TASK DIRECTIONS: For the lines from the one with "Expand the Juan de Toma account dropdown" to the end of the listing below, both ends included, give an exact copy and nothing more. Do not copy pictures.

+===+

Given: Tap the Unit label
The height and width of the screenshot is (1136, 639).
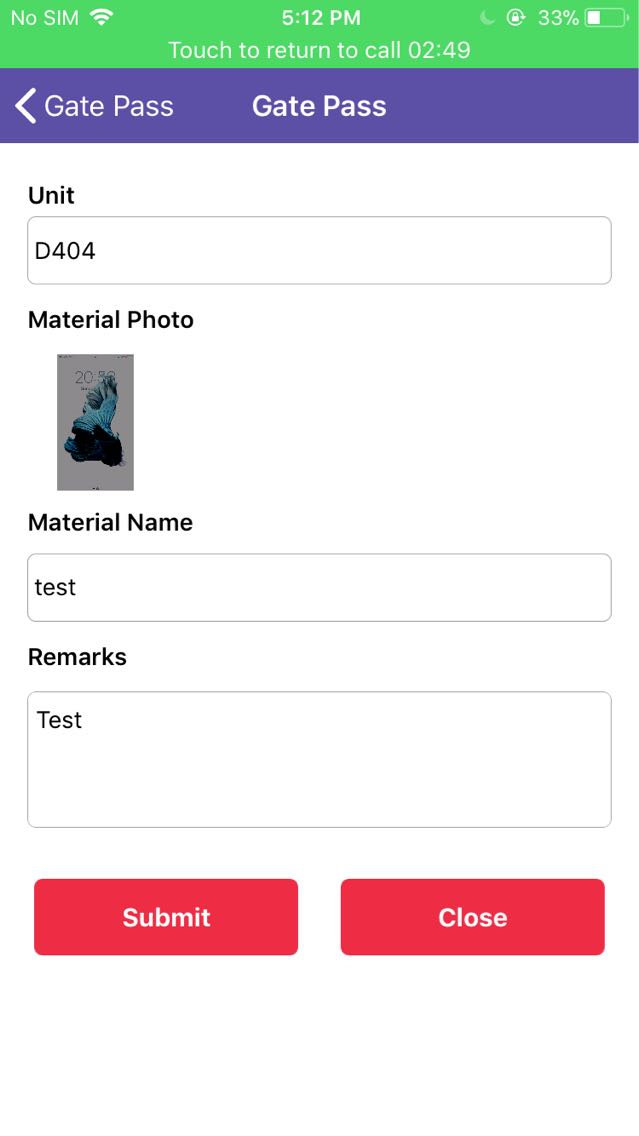Looking at the screenshot, I should click(x=51, y=195).
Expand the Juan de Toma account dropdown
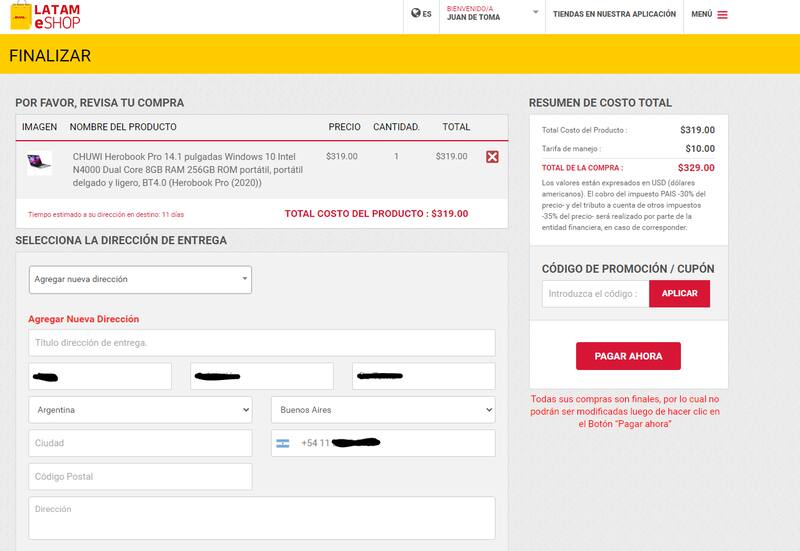The image size is (800, 551). point(535,14)
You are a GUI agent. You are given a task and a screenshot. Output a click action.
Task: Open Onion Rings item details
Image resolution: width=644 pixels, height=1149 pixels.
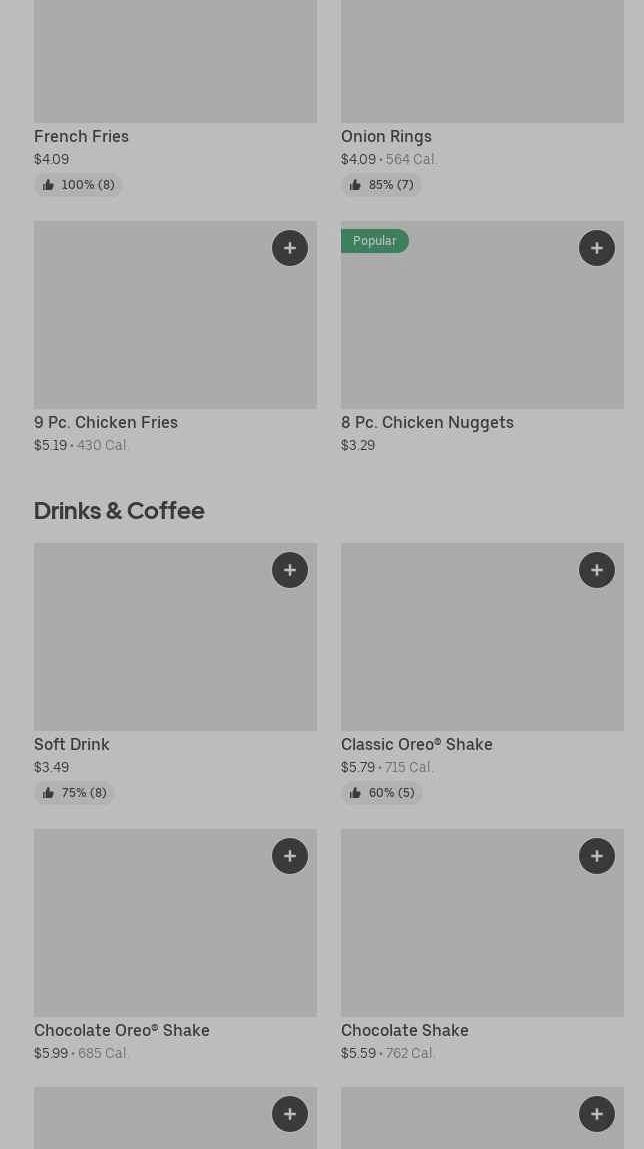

+===+

RESPONSE TO THIS TASK:
Expand the Juan de Toma account dropdown
The image size is (800, 551). point(535,14)
You are a GUI agent. You are given a task and a screenshot. Output a click action.
Task: Open Onion Rings item details
Image resolution: width=644 pixels, height=1149 pixels.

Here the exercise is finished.